▸ **AIM OF THE EXERCISE**
Pictures aside, output each record exactly.

Stored data entries
= = =

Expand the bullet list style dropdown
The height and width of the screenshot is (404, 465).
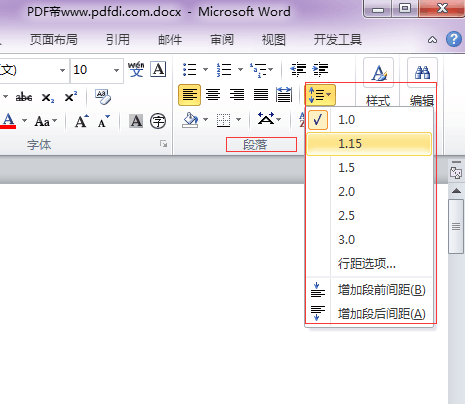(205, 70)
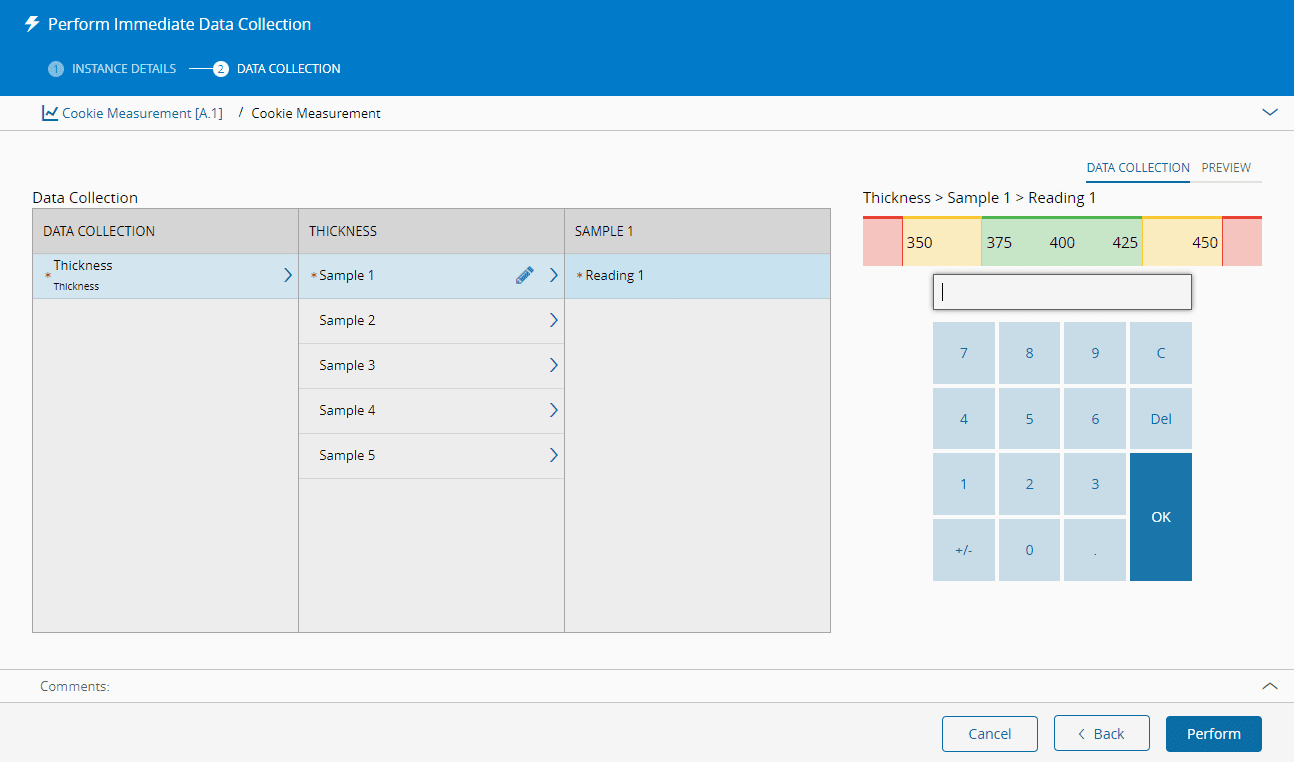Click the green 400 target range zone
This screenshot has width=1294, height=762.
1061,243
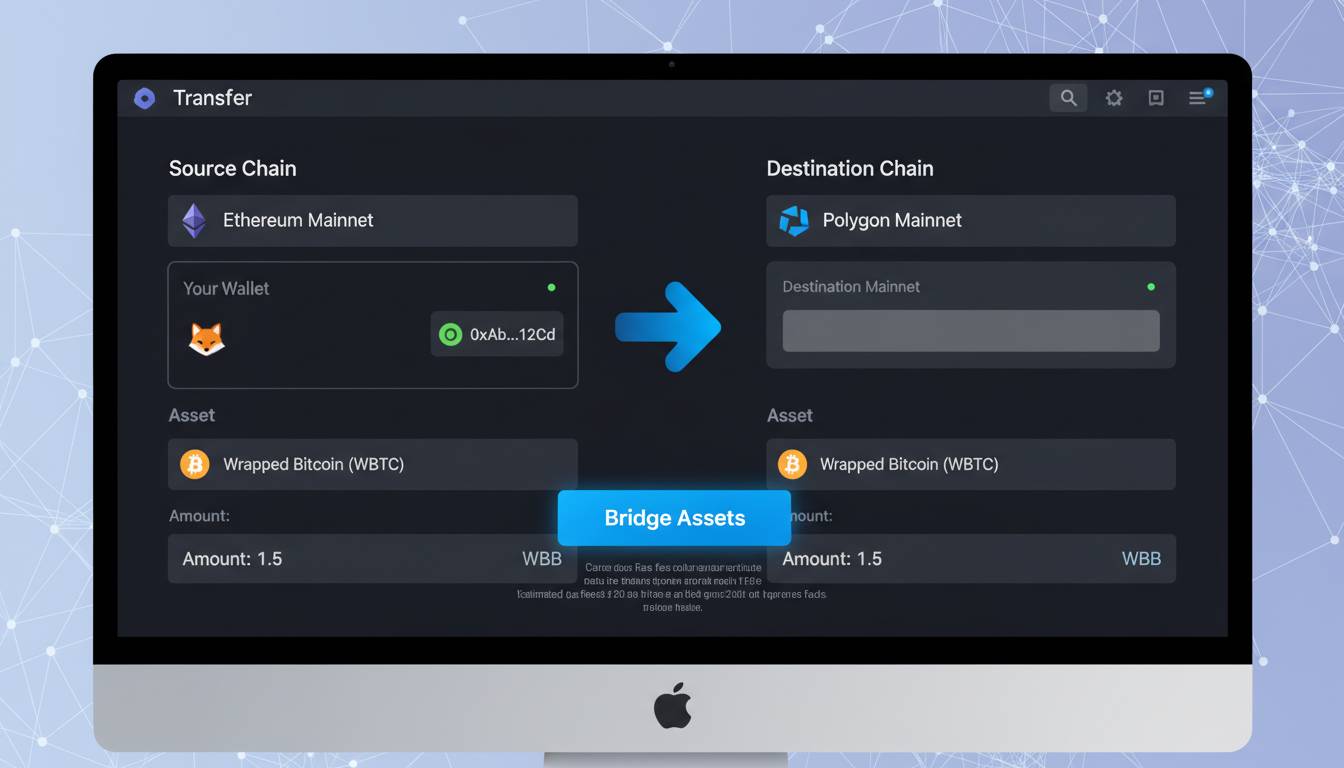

= = =

▸ **SOLVED EXERCISE**
Expand the bullet list style dropdown
The height and width of the screenshot is (404, 465).
(205, 70)
Click the green 400 target range zone
This screenshot has width=1294, height=762.
1061,243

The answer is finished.